Task details >>
The line containing "Given: Click Chrome" marks where to begin; quote it and every line after it through the end of the data, exactly as written.

Task material >>
—————

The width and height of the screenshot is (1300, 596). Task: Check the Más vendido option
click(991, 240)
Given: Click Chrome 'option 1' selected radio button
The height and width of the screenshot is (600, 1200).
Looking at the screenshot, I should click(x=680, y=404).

—————

Response >>
Given: Click Chrome 'option 1' selected radio button
The height and width of the screenshot is (600, 1200).
Looking at the screenshot, I should click(x=680, y=404).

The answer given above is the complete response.